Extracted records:
──────────────────────────────
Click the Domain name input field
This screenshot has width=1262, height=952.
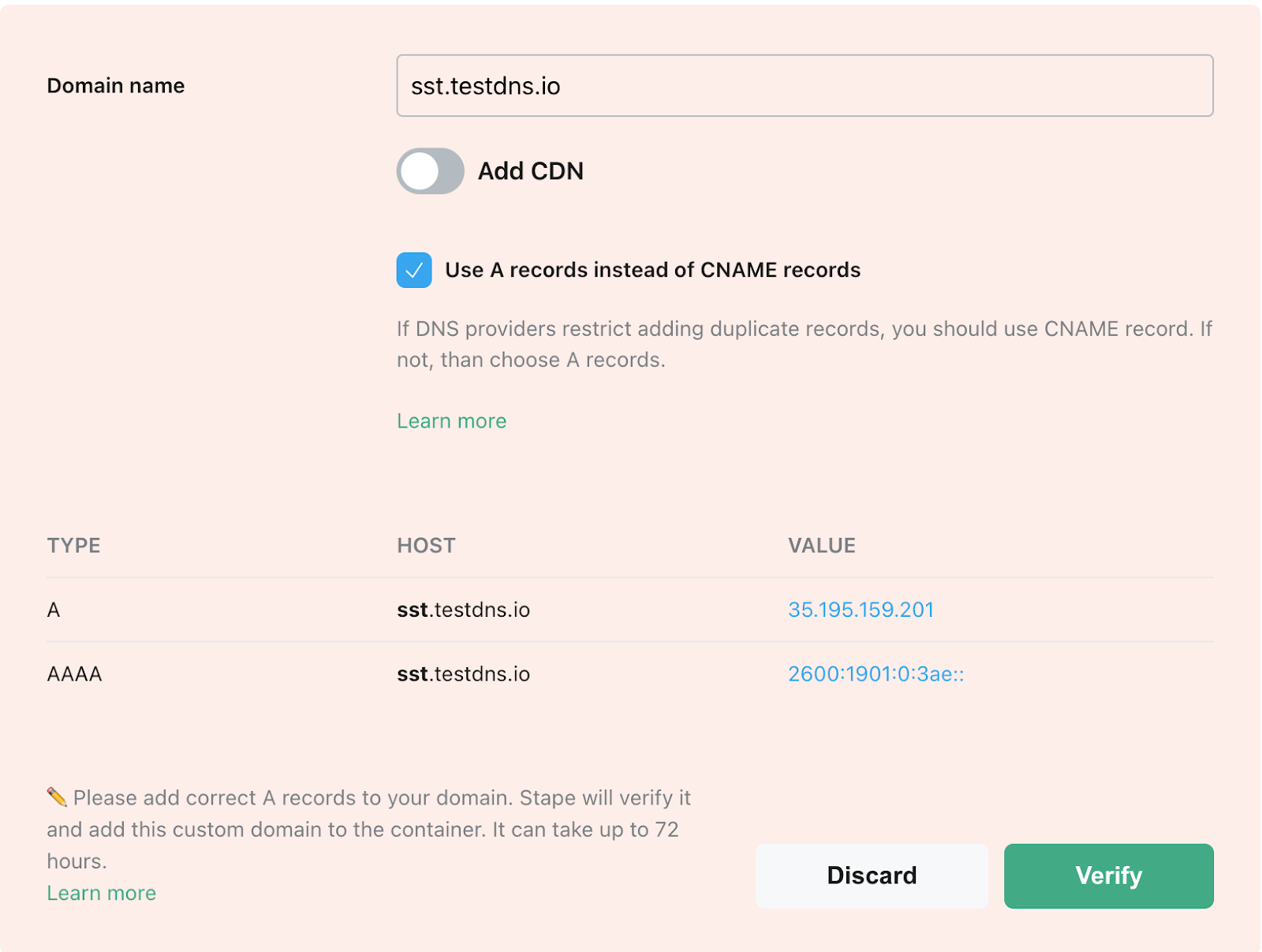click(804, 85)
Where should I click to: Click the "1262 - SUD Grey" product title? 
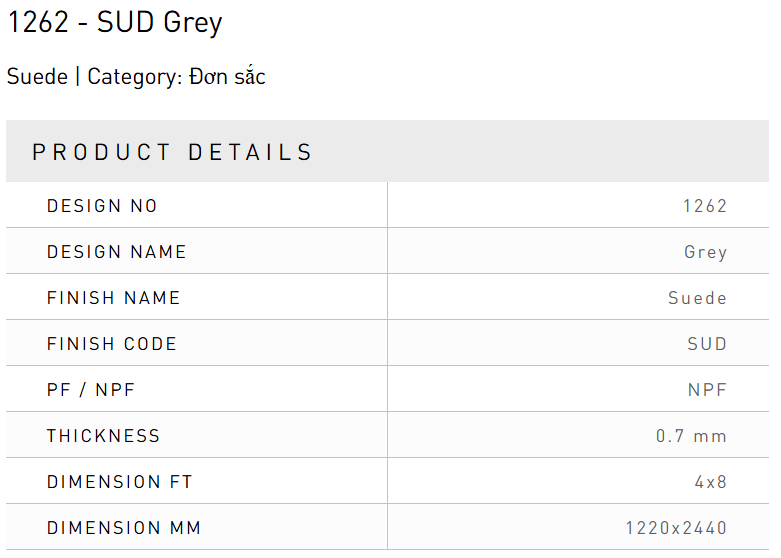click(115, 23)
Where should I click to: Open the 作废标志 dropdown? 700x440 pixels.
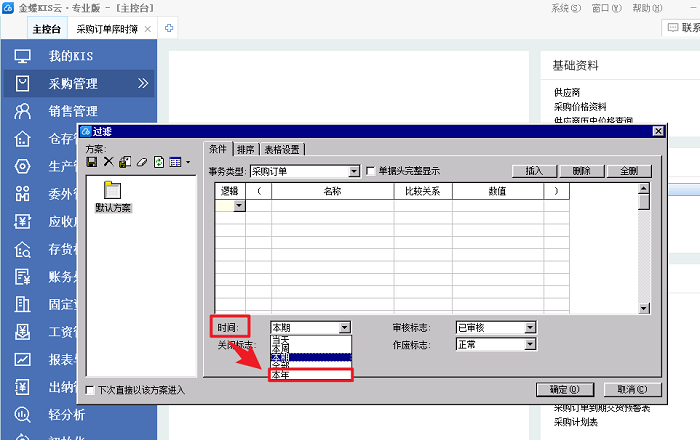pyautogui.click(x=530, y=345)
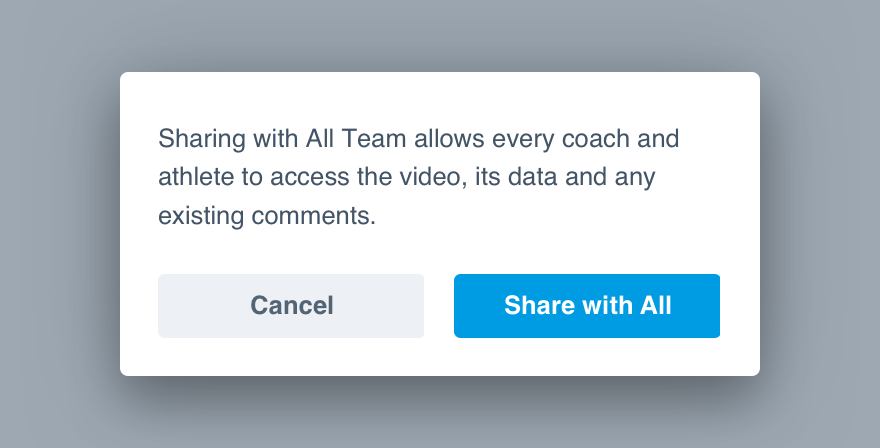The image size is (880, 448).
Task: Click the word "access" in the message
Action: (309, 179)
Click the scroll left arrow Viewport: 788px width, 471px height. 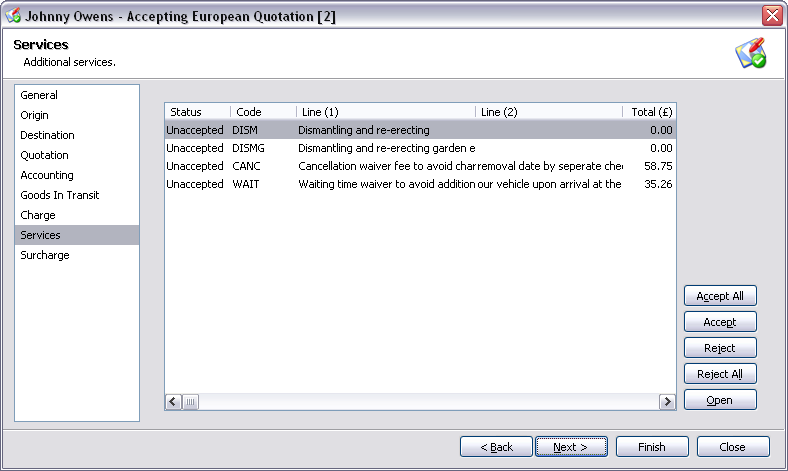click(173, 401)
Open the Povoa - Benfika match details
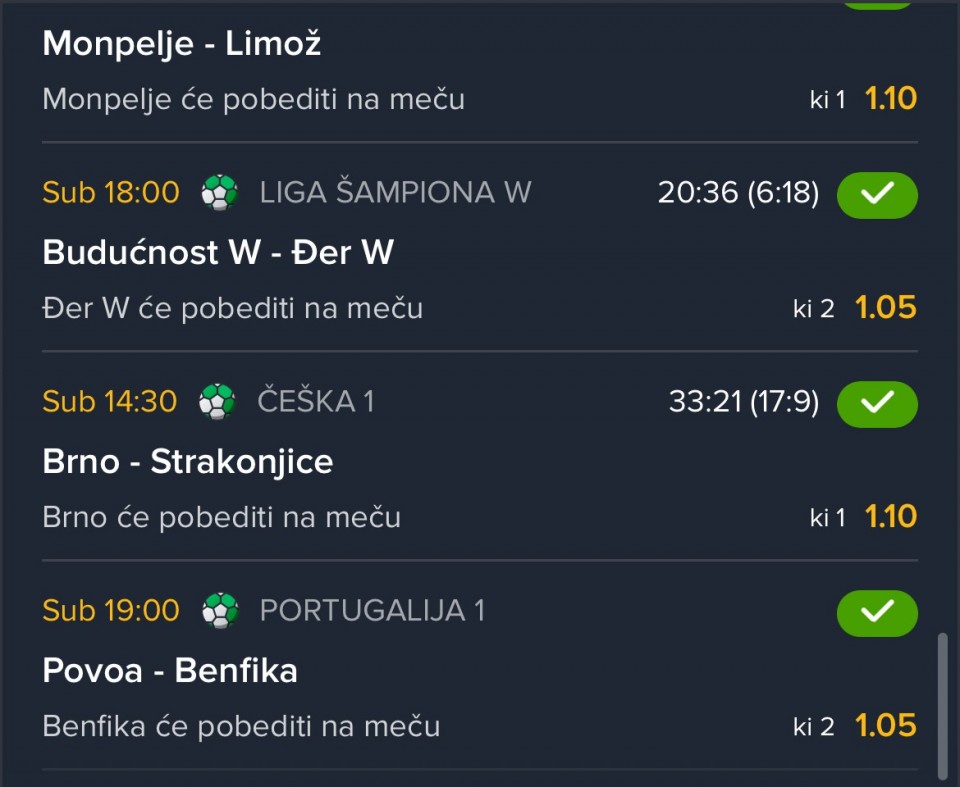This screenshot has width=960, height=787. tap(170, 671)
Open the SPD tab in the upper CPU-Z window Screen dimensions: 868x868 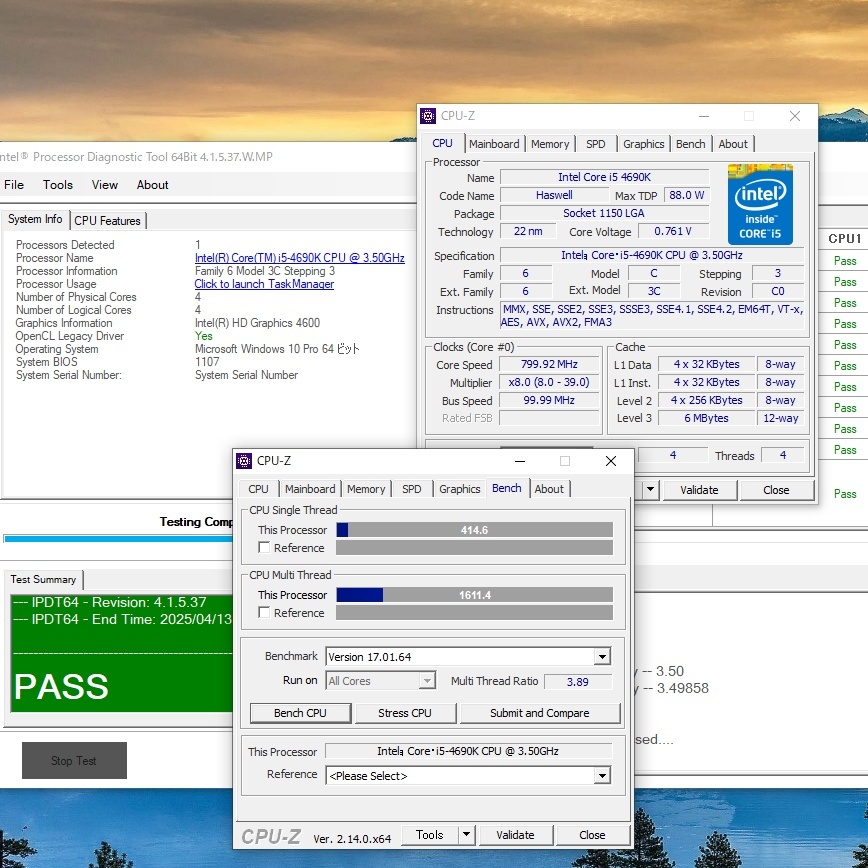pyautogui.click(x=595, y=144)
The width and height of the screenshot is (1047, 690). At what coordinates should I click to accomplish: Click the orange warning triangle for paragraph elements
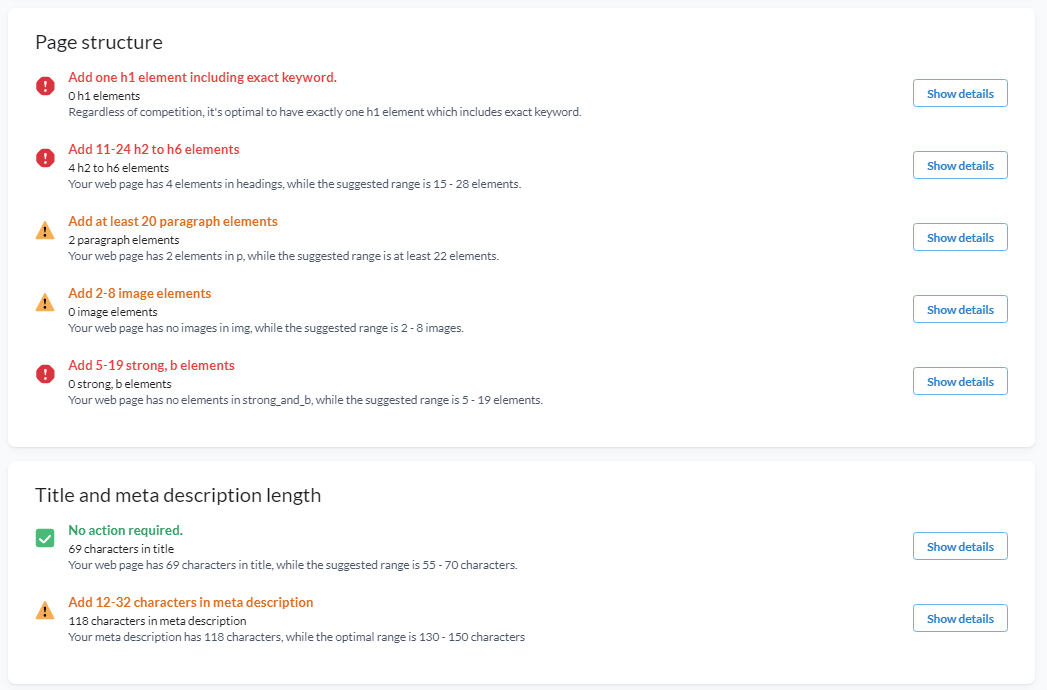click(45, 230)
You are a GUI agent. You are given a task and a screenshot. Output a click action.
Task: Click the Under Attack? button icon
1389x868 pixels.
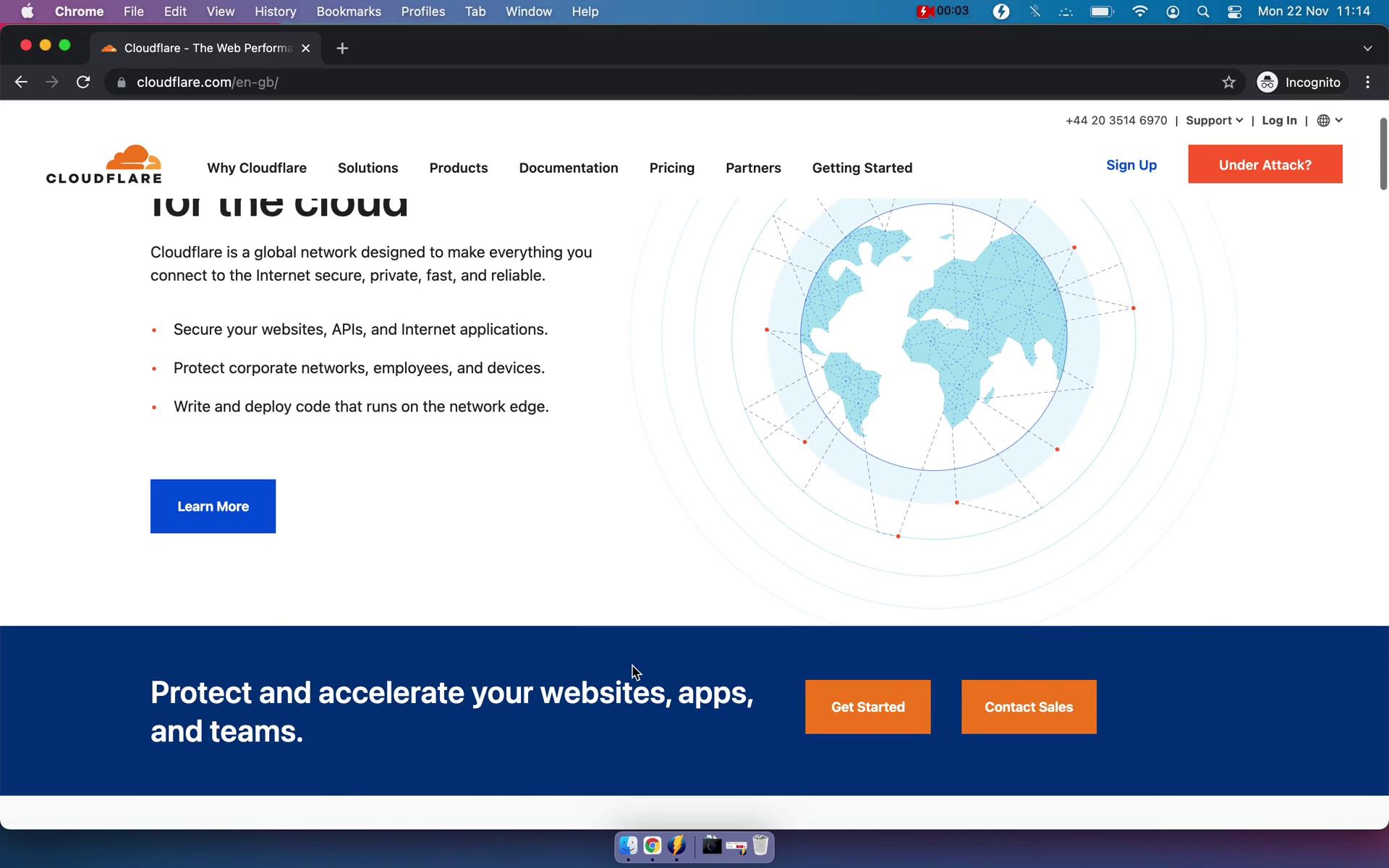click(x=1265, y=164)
──────────────────────────────
REQUIRED ACTION: Reproduce the final stretch of lines exactly: the line containing "You are a GUI" through the last line of the data, both included. Pictures do not belong in the copy.

TASK ANSWER:
You are a GUI agent. You are given a task and a screenshot. Output a click action.
Task: Click the Under Attack? button icon
1389x868 pixels.
click(x=1265, y=164)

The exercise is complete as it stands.